* **WHAT YOU NEED TO DO**:
#1 According to the press release on Gentiva's acquisition of Harden, why does Gentiva expect to raise a new $855 million term loan facility?
#2 In the press release on Gentiva's acquisition of Harden, how much of the purchase price will Gentiva pay in cash?
#3 Continue the press release on Gentiva's acquisition of Harden from its last sentence.

* **SELECTED TEXT**:
ATLANTA, Sept. 19, 2013 /PRNewswire/ -- Gentiva Health Services, Inc. (NASDAQ: GTIV) ("Gentiva" or "the Company"), the largest provider of home health and hospice services in the United States based on revenue, and Harden Healthcare Holdings, Inc. ("Harden"), a leading provider of home health, hospice and community care services, announced today that they have entered into a definitive merger agreement whereby Gentiva will acquire Harden.
Under the terms of the merger agreement, Gentiva will acquire Harden's home health, hospice and community care businesses. Harden's existing shareholders will retain the company's long-term care business. The purchase price to be paid by Gentiva is approximately $408.8 million, consisting of $355 million in cash and approximately $53.8 million in Gentiva common stock. Gentiva expects to fund the cash portion of the purchase price through available cash and a new credit facility. The Company expects to raise a new $855 million term loan facility to fund the transaction and refinance its existing term loans.

* **DATASET ENTRIES**:
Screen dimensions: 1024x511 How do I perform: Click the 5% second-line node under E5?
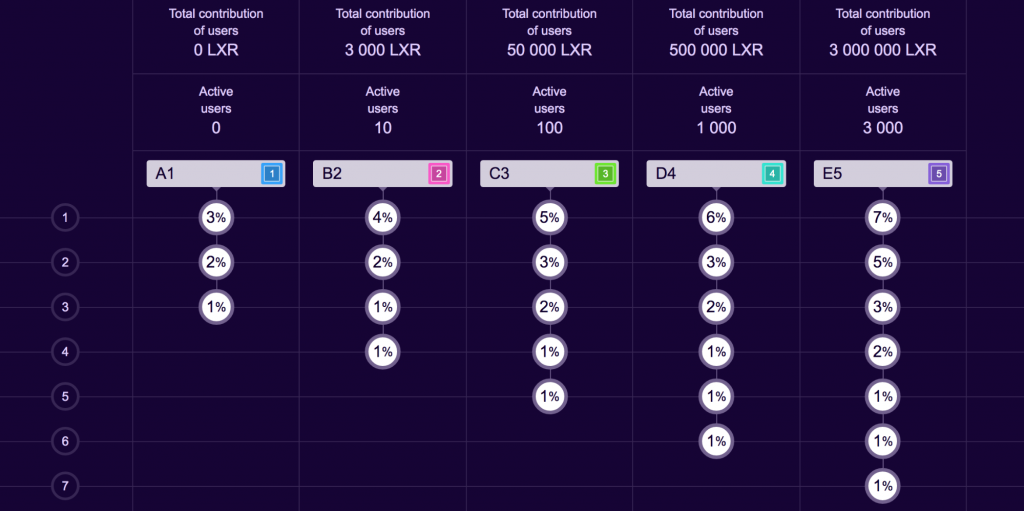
--
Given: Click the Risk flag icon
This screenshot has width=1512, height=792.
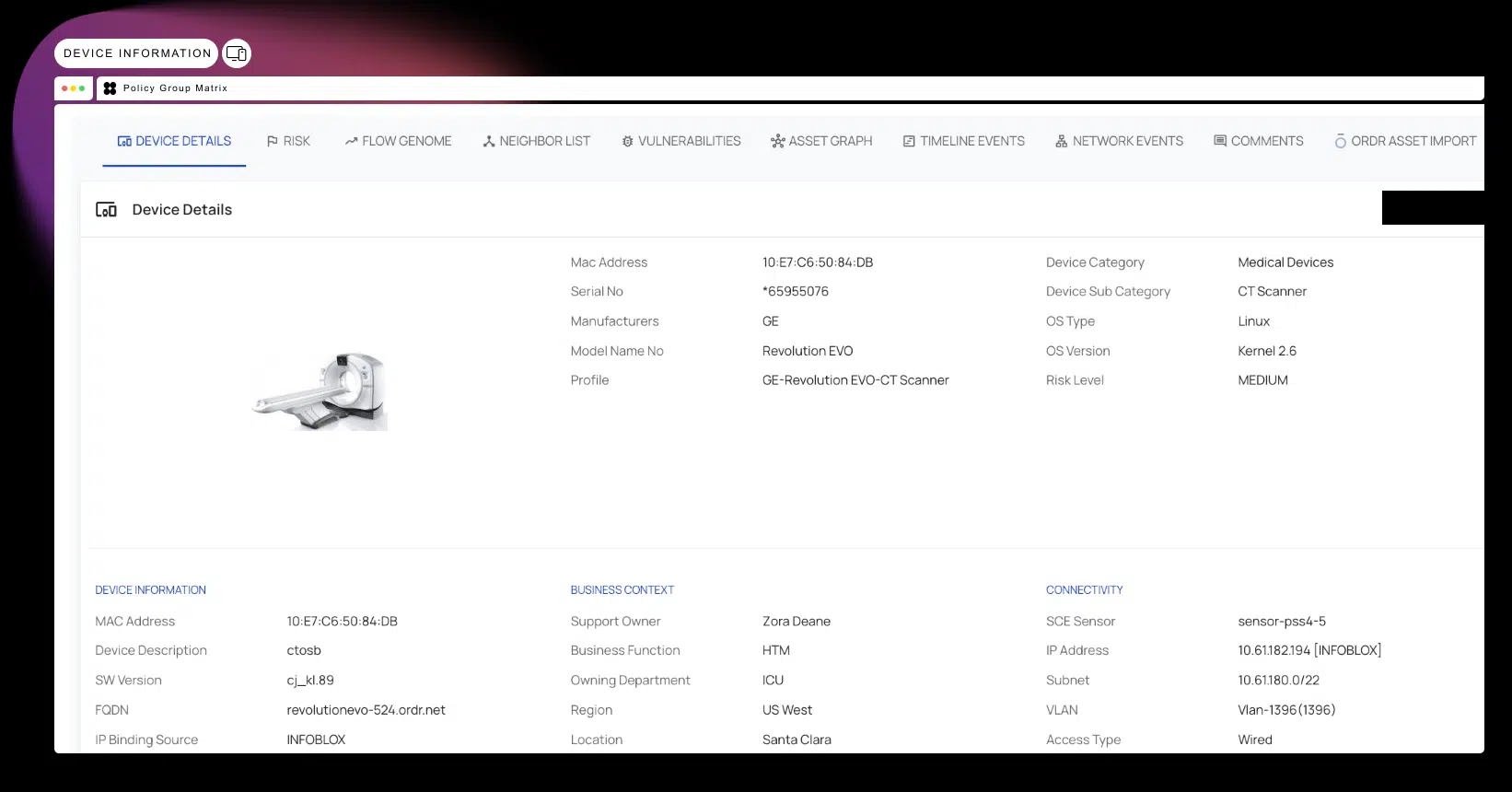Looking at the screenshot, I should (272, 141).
--
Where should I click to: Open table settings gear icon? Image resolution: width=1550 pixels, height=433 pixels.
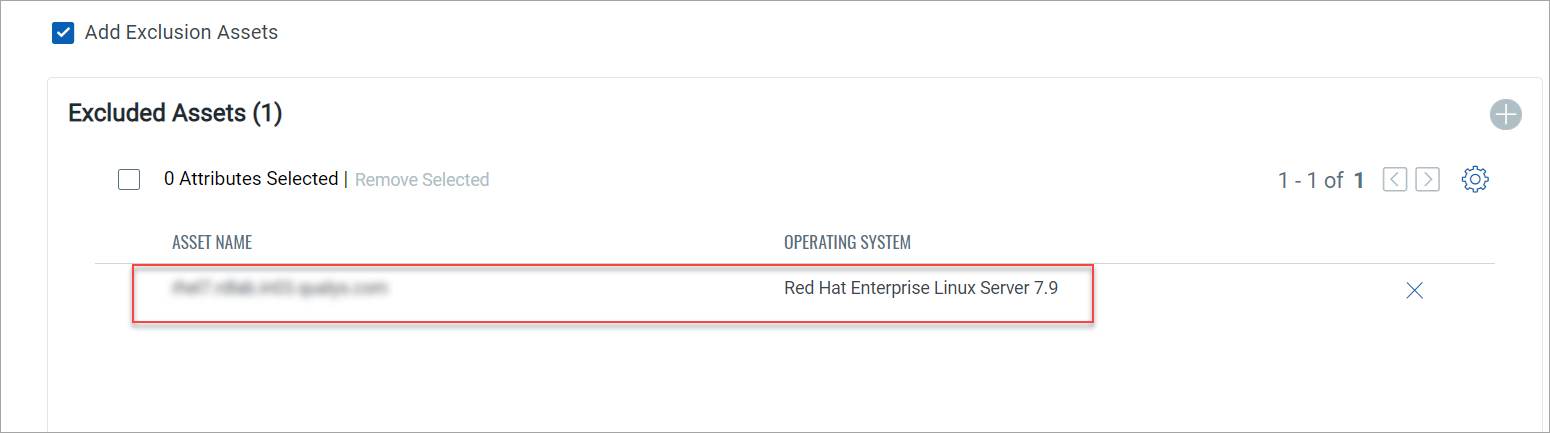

* **ANSWERS TO THE EXERCISE**:
#1 Gentiva expects to raise the $855 million term loan facility to fund the transaction and refinance its existing term loans.

#2 $355 million.

#3
Founded in 2001 and based in Austin, Texas, Harden operates in 13 states and has a large presence in Texas and several other south central states. Excluding its long-term care business, Harden's 2012 consolidated revenue was approximately $476.0 million.
Based on results from continuing operations for the respective companies' 2012 fiscal years, we anticipate the combination of Gentiva and Harden will create a company with revenue comprised of 49% home health revenue, 41% hospice revenue and 10% community care revenue. The percent of combined company Medicare revenues for the full-year 2012 would have been 72%, down from 86% for standalone Gentiva, thereby reducing the Company's Medicare exposure.